Unlike Dutch oncologists, who bravely performed euthanasia even when it was still illegal and reported to prosecutors, confident that they would not be prosecuted if they had acted “transparently and in the best interest of the terminally ill patient,” American physicians have “no confidence that their own judicial system would judge them fairly under similar circumstances.”

Hence the ruling casts a pall even over second-trimester abortions. If the fetus in a breech presentation should slip out of the partially dilated cervix, the procedure “could potentially evolve into a criminal act.” Green writes that the only way to “complete the delivery” might be to “reduce the size of the after-coming head.” Would this act be viewed as facilitating the delivery, or as intentionally killing the fetus? He wonders how the viability of the partially delivered fetus would be determined, and by whom. Doctors may choose to avoid performing second-trimester abortions, thus restricting access to them.
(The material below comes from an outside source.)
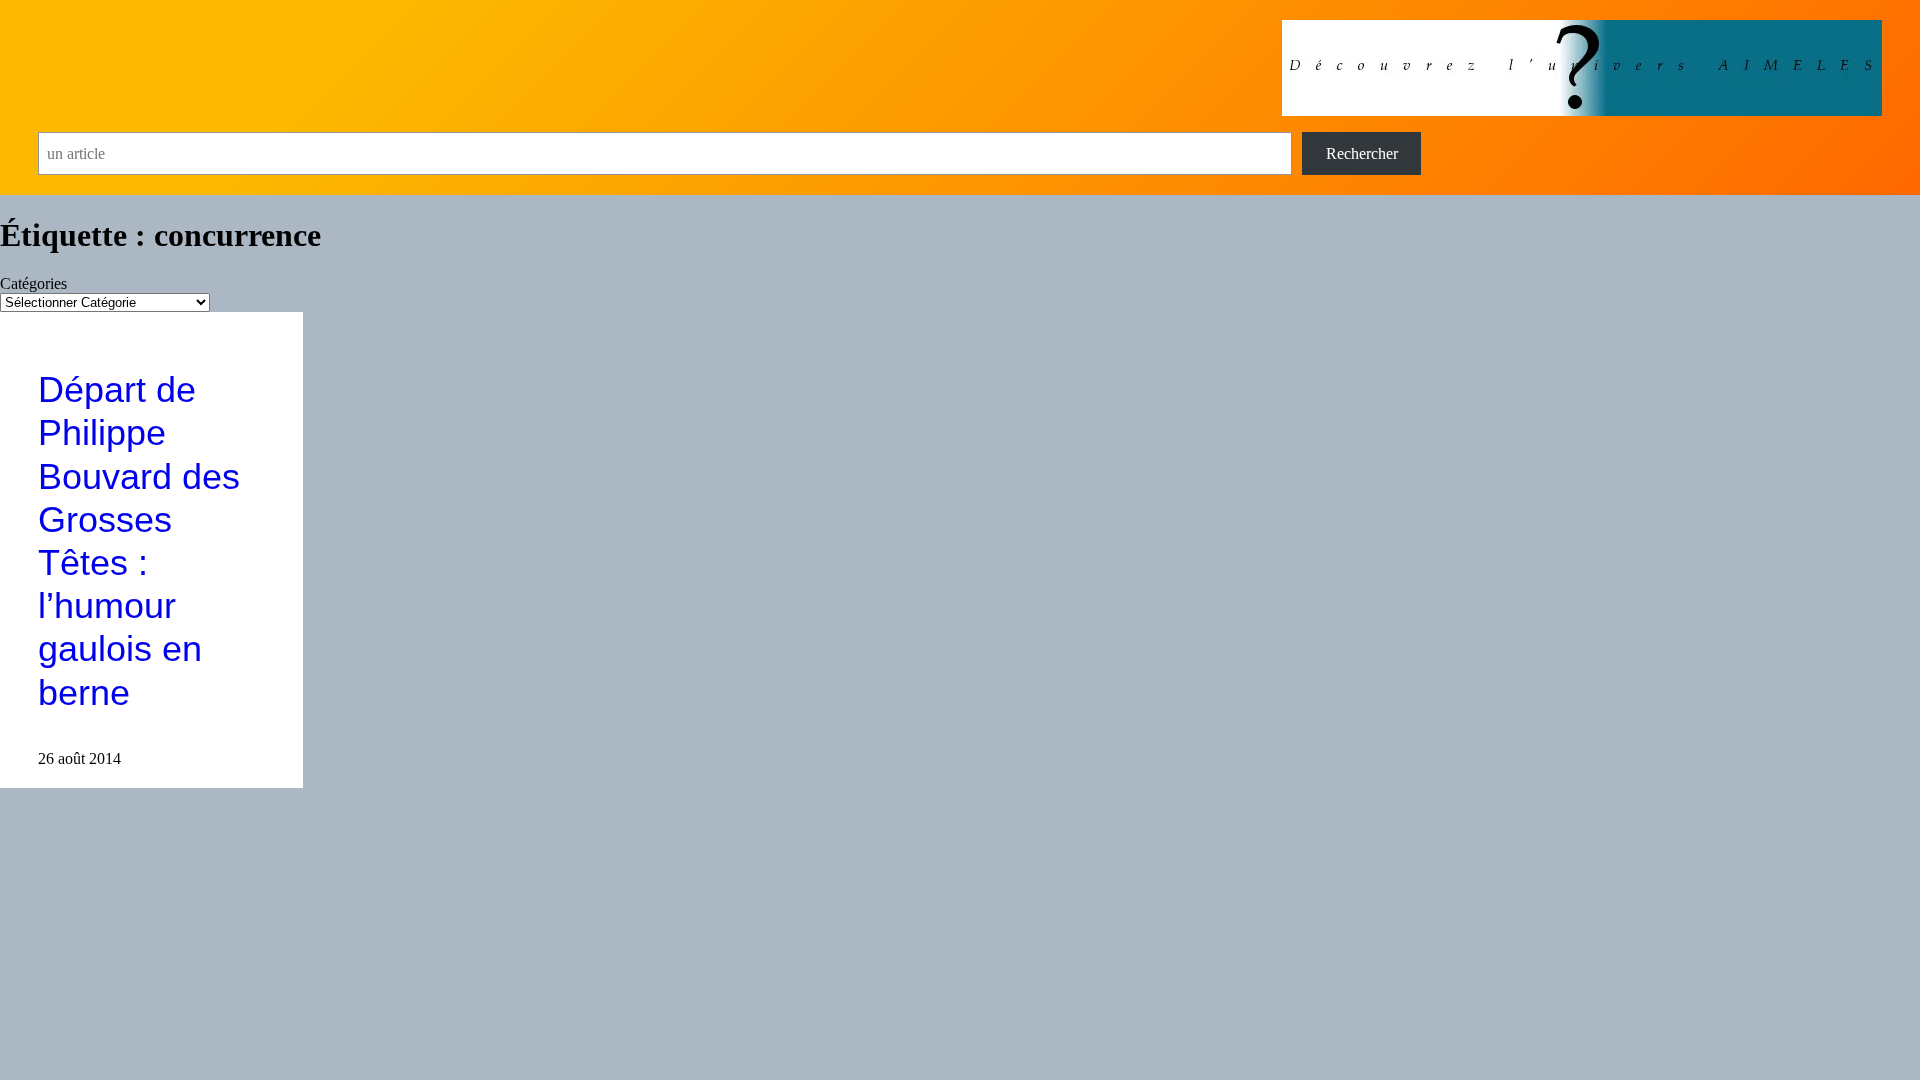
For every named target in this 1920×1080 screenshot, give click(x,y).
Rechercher (1362, 153)
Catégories (33, 283)
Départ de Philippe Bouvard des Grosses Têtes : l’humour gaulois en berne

Columnist Kathleen Parker defined “reducing the size of the head” in lay terms: “sucking the brains out.” The Journal is—at long last—“alarmed by the current degree of intrusion by our government into the practice of medicine” (N Engl J Med, 4/25/07).

The dilemma faced by abortionists is highlighted by a British study showing that one baby in 30 survived an abortion attempt. The study covered the outcomes of 3,189 abortions done at West Midlands hospitals between 1994 and 2005 because of fetal abnormality. Many of the 102 survivors were between 20 and 24 weeks of gestation, just before or right at the point of viability. Without intensive care, they had no chance of living more than a few hours.

Most of the 190,000 annual abortions in Britain involve healthy babies. It is not known how many of these abortions—which are legal up to 24 weeks—result in a live birth (LifeNews.com 4/20/07).

The ruling “catapults abortion back into the ’08 presidential race” (NY Times 4/19/07). Strongly disapproving of the decision were Hillary Clinton, Barack Obama, and Jonathan Edwards. Supporting it were John McCain, Mitt Romney, Mike Huckabee, and Rudolph Guiliani.